■ WHAT YOU WILL DO
With the pictures removed, reproduce exactly the lines from the one that contains "Screen dimensions: 1440x810" through the last line of the entries below.

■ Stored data
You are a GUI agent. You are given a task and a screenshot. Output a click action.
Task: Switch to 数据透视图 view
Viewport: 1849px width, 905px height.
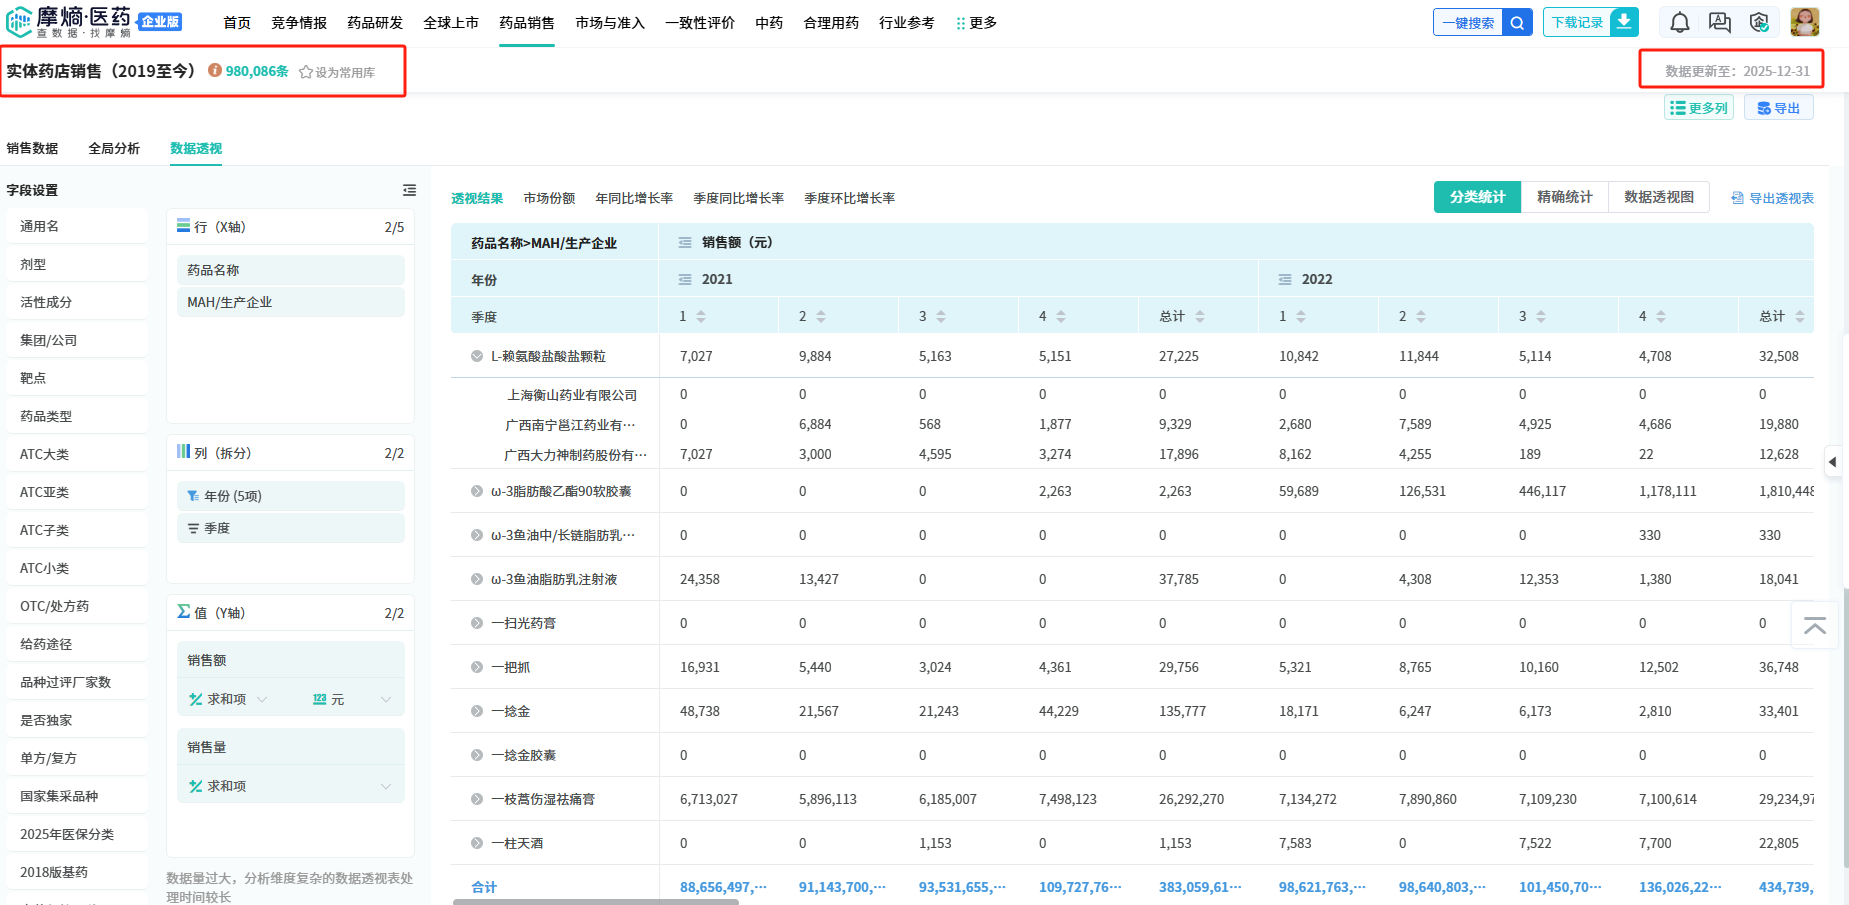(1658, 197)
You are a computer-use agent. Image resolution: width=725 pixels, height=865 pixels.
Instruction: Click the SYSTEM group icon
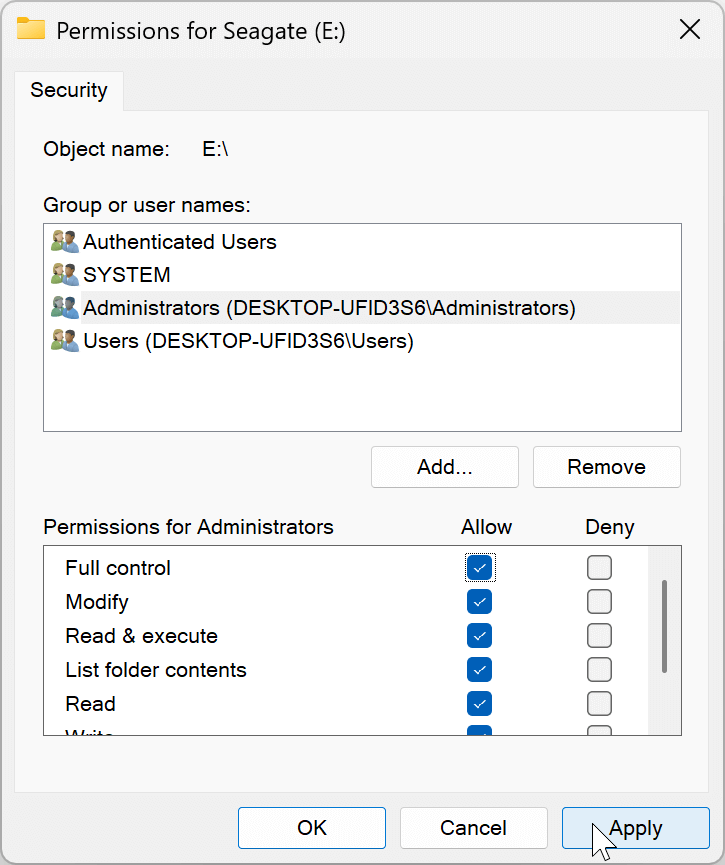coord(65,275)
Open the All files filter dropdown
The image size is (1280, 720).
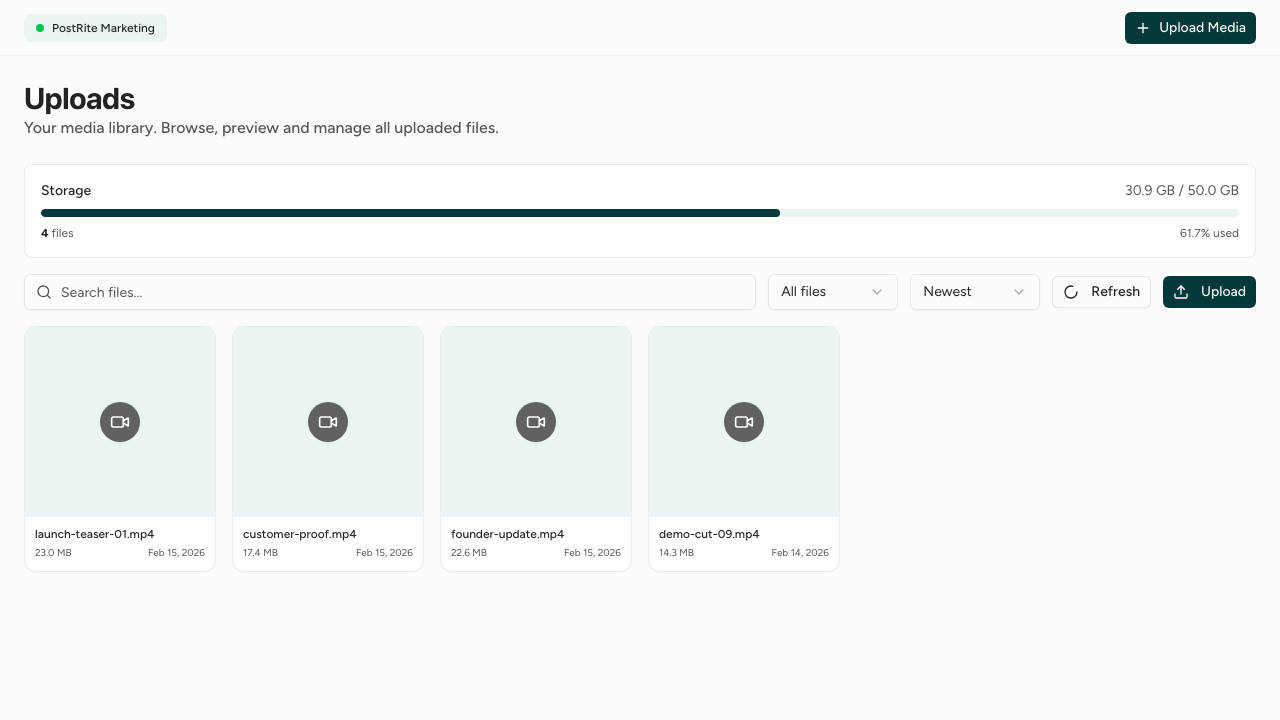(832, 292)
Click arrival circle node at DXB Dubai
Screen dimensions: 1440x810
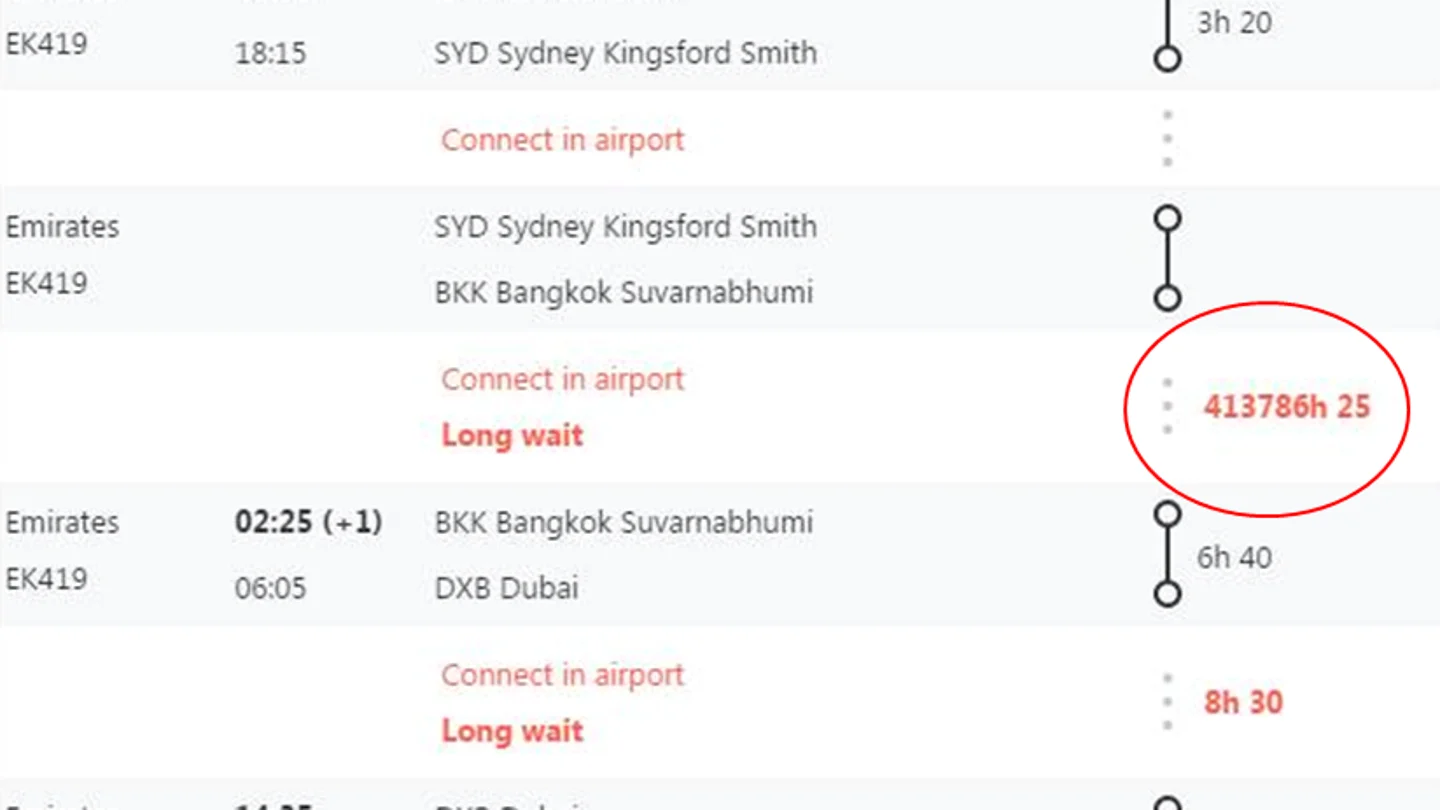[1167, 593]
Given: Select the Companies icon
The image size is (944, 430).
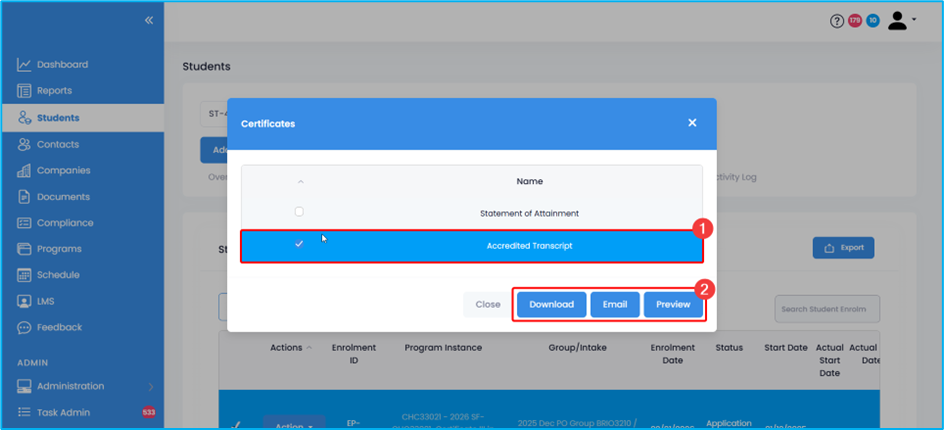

■ REPLY TO THE EXERCISE
Screen dimensions: 1440x810
[1167, 593]
Given: Select the Companies icon
The image size is (944, 430).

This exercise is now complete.